Finally, as noted in the block diagram, the output from the F1, F2 and F3 serially connected resonant filters in the vocal tract is combined with the output from the fricative or F5 resonator by summing circuit 144 and provided through a low pass filter circuit 146 to an appropriate audio transducer device.
Looking now to FIG. 3, a block diagram of another embodiment of the present invention is shown. The blocks appearing in FIG. 3 which correspond to blocks shown in the first embodiment illustrated in FIGS. 1a and 1b are labeled with primed reference numerals. As can be readily seen from the diagram, the embodiment illustrated in FIG. 3 is also driven by an 8-bit digital input command word with six of the input bits utilized for phoneme selection and the remaining two bits used for inflection control. As in the first embodiment, the read-only memory unit 12' is adapted to generate 12 control signal parameters for each phoneme. However, it will be noted that one of the signal parameters is utilized to produce two separate control signals; i.e., the vocal spectral contour and fricative frequency control signals. The generation of a separate fricative frequency control signal permits the fricative control signal, as it was referred to in the first embodiment, to be used solely as a fricative low pass (FLP) control signal. Thus, a conventional fricative excitation controller network 58' can be utilized.
The second embodiment also includes a unique pause control circuit 150 which is adapted to "hold" the values of certain critical control parameters from the output of ROM 12' whenever a pause in the audio output is detected.
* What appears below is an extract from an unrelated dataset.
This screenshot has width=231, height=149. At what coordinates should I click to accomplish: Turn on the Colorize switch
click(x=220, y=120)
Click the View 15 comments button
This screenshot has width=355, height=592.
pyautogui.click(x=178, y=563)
The purpose of the pause control circuit 150 is to prevent the values of the critical control parameters from changing and thus altering the characteristics of the vocal tract 60 before the audio has completely faded out. The pause control circuit 150 is adapted to detect a pause by continuously monitoring the fricative amplitude and vocal amplitude control signals and providing an output signal whenever both signals are LO. The output signal produced thereby is fed back to the latch circuits at the outputs of ROM 12' to "hold" the parameters at their current values. The pause control circuit 150 is further adapted to terminate the "hold" signal after a predetermined period into the pause phoneme as determined by the closure delay control signal from closure delay network 16'.
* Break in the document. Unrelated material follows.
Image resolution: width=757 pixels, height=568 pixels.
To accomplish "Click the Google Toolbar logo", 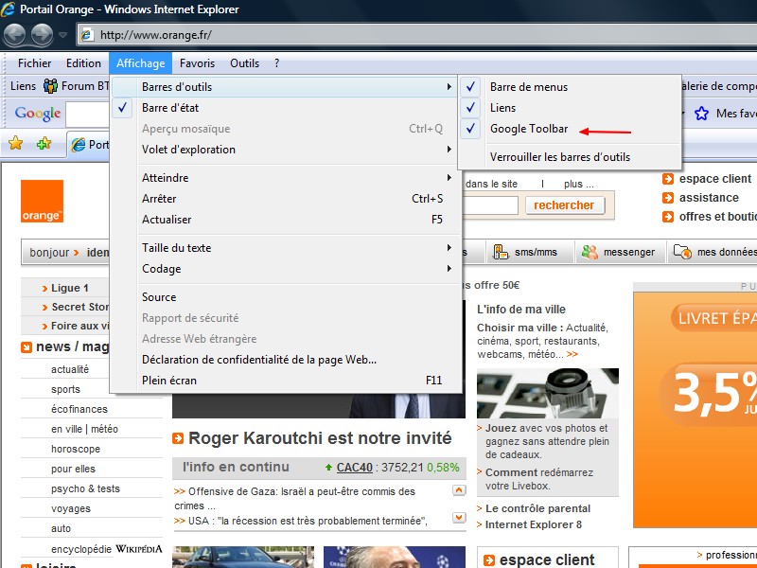I will tap(38, 114).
The remaining differences in the present embodiment are found in the vocal tract 60' and the manner in which the voiced and unvoiced excitation signals are injected into the vocal tract 60'. Specifically, the F1, F2, F3 and F5 resonant filters 42',44', 46' and 54' respectively, in the present embodiment are all serially connected rather than having the F5 resonant filter connected in parallel with the first three serially connected resonant filters as in the first embodiment. Additionally it will be noted that a feedback path has been added between the F2 and F1 resonant filters 44' and 42', between the F3 and F2 resonant filters 46' and 44'. These feedback paths are provided to simulate the back pressures which are generated in the human voice system between the tongue, mouth and vocal chords.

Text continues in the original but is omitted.